Segment Open

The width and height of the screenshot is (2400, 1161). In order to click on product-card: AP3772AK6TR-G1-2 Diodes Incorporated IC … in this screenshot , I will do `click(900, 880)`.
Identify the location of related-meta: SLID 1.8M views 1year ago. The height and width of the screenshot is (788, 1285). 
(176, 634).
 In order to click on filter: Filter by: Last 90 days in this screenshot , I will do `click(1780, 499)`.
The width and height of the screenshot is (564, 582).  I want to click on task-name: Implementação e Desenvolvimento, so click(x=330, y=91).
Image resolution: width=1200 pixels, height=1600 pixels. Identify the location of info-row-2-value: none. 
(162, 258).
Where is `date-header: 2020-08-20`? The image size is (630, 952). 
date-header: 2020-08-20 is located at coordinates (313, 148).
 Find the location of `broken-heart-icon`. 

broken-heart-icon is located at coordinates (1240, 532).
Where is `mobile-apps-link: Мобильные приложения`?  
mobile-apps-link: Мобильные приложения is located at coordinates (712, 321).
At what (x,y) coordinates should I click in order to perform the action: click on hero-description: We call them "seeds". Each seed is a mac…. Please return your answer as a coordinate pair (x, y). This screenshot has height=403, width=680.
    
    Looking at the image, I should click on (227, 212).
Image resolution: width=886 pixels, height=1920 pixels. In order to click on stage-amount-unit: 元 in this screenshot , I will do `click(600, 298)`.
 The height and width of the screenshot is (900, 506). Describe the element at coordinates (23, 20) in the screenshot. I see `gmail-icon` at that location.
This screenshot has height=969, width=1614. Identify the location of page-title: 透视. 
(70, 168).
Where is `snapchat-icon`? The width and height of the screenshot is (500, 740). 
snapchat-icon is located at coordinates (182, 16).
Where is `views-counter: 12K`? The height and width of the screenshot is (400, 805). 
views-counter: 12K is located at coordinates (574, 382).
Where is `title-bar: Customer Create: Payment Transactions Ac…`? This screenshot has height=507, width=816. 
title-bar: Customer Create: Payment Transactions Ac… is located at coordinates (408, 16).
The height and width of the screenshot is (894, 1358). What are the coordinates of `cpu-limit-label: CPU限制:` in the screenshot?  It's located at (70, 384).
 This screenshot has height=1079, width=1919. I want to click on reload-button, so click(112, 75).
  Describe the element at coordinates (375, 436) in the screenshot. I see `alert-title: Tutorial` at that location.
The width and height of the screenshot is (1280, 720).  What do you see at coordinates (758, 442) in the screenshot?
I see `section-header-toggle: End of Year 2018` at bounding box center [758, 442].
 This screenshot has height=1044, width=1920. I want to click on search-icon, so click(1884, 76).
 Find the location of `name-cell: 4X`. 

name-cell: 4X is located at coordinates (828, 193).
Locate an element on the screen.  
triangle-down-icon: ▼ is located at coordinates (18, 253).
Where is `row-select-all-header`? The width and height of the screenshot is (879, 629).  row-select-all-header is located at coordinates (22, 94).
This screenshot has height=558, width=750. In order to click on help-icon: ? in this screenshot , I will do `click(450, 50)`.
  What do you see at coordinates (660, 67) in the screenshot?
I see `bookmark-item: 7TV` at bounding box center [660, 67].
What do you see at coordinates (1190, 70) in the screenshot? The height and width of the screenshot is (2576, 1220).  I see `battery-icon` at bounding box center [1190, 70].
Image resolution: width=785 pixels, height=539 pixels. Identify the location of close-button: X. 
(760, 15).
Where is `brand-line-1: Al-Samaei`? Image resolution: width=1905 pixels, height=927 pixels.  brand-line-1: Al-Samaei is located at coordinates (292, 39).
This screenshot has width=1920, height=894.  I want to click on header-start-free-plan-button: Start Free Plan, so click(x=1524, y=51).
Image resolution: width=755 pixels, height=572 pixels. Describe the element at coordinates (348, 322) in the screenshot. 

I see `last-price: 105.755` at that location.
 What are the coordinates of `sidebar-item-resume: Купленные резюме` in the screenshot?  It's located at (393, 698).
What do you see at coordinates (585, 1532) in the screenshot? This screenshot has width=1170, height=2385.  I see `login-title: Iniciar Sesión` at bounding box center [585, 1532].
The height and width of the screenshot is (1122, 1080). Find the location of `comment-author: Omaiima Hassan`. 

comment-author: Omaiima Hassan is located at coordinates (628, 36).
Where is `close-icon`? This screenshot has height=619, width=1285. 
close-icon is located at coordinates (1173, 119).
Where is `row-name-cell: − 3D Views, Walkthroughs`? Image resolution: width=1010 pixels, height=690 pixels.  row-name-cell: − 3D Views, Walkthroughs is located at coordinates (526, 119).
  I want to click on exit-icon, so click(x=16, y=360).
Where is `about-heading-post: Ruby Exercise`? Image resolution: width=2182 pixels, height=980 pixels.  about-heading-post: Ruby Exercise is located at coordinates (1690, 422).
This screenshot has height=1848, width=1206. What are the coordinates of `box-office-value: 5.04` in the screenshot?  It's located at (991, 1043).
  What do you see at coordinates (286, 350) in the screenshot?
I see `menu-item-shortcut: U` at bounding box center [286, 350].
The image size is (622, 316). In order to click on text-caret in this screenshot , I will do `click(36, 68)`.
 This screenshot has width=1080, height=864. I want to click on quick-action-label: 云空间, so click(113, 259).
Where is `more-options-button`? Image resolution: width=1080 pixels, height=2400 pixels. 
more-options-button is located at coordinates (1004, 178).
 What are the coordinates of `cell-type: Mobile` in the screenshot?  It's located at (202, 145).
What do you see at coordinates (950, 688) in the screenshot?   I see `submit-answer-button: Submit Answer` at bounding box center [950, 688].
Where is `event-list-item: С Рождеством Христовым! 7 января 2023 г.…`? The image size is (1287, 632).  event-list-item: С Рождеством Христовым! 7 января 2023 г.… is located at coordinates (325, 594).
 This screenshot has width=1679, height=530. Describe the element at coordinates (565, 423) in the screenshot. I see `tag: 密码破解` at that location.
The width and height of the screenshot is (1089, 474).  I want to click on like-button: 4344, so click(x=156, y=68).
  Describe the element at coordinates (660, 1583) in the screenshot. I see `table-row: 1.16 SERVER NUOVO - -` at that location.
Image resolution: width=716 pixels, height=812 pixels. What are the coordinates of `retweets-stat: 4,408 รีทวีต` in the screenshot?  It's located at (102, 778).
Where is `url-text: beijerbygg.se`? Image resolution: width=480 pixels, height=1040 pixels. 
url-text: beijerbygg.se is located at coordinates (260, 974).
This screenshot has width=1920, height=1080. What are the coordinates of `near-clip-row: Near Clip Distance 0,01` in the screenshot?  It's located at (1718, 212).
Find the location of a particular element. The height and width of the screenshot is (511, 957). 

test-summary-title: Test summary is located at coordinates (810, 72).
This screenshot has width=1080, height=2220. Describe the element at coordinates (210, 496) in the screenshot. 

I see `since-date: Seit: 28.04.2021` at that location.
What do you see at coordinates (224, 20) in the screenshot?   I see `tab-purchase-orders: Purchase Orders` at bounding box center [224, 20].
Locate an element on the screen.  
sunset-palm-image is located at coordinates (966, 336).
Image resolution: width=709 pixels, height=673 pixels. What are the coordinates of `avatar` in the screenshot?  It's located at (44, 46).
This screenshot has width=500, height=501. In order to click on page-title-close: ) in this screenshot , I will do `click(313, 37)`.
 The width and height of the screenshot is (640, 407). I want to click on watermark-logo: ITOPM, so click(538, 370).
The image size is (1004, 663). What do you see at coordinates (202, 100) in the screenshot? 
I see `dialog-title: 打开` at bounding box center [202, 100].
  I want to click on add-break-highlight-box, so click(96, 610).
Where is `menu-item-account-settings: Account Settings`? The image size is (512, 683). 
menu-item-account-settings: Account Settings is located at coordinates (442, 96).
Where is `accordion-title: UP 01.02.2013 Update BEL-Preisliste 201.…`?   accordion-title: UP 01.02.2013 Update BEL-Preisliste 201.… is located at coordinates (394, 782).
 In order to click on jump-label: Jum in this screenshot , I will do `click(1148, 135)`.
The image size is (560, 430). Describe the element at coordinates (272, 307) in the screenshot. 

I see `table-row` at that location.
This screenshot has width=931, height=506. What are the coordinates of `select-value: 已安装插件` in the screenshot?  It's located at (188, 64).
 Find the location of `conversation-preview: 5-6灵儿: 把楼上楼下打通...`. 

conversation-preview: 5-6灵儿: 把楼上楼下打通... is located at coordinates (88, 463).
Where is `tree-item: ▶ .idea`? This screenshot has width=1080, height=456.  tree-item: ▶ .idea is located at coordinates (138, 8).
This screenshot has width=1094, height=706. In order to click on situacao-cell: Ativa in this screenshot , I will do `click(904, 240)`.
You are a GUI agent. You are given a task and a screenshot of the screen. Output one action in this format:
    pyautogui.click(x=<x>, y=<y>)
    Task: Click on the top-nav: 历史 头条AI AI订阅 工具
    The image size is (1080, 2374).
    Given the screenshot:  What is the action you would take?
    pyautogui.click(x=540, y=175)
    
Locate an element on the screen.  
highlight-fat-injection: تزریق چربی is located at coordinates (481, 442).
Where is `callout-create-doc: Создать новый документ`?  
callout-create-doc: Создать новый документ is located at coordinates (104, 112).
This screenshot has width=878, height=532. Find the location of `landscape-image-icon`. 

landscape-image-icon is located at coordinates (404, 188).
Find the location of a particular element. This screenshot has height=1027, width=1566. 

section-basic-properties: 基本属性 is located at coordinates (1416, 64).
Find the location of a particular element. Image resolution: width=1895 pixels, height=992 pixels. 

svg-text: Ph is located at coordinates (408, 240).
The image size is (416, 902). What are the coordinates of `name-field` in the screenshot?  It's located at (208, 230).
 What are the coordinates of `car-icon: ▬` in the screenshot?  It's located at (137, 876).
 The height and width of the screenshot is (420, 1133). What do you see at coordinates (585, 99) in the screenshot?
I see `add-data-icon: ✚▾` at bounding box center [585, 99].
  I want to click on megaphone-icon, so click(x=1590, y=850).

Segment Closed

→ **TASK OBJECTIVE**: Convert the listing above, from its first line through the line containing "The width and height of the screenshot is (564, 582)." (both included), into a Markdown table with an "Index" column numbering the rows and an "Entry" column holding each line, omitting blank lines.

→ **ANSWER FOR THIS EXERCISE**:
| Index | Entry |
|---|---|
| 1 | The width and height of the screenshot is (2400, 1161). In order to click on product-card: AP3772AK6TR-G1-2 Diodes Incorporated IC … in this screenshot , I will do `click(900, 880)`. |
| 2 | Identify the location of related-meta: SLID 1.8M views 1year ago. The height and width of the screenshot is (788, 1285).  |
| 3 | (176, 634). |
| 4 |  In order to click on filter: Filter by: Last 90 days in this screenshot , I will do `click(1780, 499)`. |
| 5 | The width and height of the screenshot is (564, 582).  I want to click on task-name: Implementação e Desenvolvimento, so click(x=330, y=91). |